---- ENTRIES SHOWN

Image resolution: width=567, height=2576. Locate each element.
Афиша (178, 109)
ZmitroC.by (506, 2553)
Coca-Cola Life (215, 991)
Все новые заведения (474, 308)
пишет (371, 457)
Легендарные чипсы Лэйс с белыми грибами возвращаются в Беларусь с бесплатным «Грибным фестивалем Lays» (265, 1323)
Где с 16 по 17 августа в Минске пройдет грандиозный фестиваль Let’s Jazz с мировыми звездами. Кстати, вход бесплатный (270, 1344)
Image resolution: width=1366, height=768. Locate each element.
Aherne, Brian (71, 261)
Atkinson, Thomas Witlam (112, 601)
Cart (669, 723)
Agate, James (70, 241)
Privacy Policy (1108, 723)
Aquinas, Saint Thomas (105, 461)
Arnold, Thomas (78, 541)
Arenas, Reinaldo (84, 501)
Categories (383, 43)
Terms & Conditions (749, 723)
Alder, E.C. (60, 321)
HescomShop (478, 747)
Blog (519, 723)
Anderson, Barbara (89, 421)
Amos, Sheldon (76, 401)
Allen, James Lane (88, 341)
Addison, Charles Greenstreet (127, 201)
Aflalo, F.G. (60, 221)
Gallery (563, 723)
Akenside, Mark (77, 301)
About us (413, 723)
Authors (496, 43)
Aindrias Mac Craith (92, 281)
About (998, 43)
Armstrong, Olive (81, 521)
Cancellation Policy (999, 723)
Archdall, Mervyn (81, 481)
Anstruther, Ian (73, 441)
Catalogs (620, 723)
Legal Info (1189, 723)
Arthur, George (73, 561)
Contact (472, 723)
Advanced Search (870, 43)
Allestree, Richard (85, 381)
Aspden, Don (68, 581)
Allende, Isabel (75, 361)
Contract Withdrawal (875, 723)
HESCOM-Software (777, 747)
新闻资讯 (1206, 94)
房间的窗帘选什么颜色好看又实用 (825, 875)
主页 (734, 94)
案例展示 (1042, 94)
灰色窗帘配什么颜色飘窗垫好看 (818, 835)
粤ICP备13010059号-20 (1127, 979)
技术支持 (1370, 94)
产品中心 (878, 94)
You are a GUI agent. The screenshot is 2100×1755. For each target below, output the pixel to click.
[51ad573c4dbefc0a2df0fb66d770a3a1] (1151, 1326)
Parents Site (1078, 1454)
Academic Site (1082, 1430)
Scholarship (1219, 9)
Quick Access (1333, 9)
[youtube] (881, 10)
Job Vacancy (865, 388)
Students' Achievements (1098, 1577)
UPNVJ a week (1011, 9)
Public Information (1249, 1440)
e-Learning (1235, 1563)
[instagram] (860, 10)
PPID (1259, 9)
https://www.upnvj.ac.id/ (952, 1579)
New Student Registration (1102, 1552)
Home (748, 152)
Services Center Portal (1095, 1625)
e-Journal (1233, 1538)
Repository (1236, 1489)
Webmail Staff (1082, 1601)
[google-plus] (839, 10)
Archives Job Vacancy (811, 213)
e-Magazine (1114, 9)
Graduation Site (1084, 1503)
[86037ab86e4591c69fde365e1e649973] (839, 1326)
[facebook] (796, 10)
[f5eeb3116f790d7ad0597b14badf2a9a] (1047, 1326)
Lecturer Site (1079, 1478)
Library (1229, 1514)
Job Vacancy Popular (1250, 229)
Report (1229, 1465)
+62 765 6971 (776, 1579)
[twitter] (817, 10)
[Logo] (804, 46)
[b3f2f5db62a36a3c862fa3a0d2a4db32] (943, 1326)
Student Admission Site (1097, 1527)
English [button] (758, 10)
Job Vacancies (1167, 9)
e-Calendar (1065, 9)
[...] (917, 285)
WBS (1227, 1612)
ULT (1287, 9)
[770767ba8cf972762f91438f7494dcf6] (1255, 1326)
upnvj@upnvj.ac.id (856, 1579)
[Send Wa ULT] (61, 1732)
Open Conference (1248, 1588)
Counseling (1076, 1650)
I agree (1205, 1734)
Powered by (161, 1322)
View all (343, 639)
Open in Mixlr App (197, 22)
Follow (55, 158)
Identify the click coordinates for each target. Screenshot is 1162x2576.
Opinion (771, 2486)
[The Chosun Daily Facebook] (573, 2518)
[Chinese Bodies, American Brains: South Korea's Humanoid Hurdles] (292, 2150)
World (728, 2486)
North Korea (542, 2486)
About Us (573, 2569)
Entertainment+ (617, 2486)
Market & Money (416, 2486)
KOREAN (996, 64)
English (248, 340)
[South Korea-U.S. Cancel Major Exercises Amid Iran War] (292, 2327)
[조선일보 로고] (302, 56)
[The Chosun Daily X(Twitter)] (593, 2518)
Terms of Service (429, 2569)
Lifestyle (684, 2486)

--------

**WORK TO BE COMPLETED**
The lines to return begin at the first line of the records and end at the line holding "Archdall, Mervyn (81, 481)"; please return them exactly, including both, and nothing beyond.

**ANSWER TO THE EXERCISE**
Image resolution: width=567, height=2576. Locate each element.
Афиша (178, 109)
ZmitroC.by (506, 2553)
Coca-Cola Life (215, 991)
Все новые заведения (474, 308)
пишет (371, 457)
Легендарные чипсы Лэйс с белыми грибами возвращаются в Беларусь с бесплатным «Грибным фестивалем Lays» (265, 1323)
Где с 16 по 17 августа в Минске пройдет грандиозный фестиваль Let’s Jazz с мировыми звездами. Кстати, вход бесплатный (270, 1344)
Image resolution: width=1366, height=768. Locate each element.
Aherne, Brian (71, 261)
Atkinson, Thomas Witlam (112, 601)
Cart (669, 723)
Agate, James (70, 241)
Privacy Policy (1108, 723)
Aquinas, Saint Thomas (105, 461)
Arnold, Thomas (78, 541)
Arenas, Reinaldo (84, 501)
Categories (383, 43)
Terms & Conditions (749, 723)
Alder, E.C. (60, 321)
HescomShop (478, 747)
Blog (519, 723)
Anderson, Barbara (89, 421)
Amos, Sheldon (76, 401)
Allen, James Lane (88, 341)
Addison, Charles Greenstreet (127, 201)
Aflalo, F.G. (60, 221)
Gallery (563, 723)
Akenside, Mark (77, 301)
About us (413, 723)
Authors (496, 43)
Aindrias Mac Craith (92, 281)
About (998, 43)
Armstrong, Olive (81, 521)
Cancellation Policy (999, 723)
Archdall, Mervyn (81, 481)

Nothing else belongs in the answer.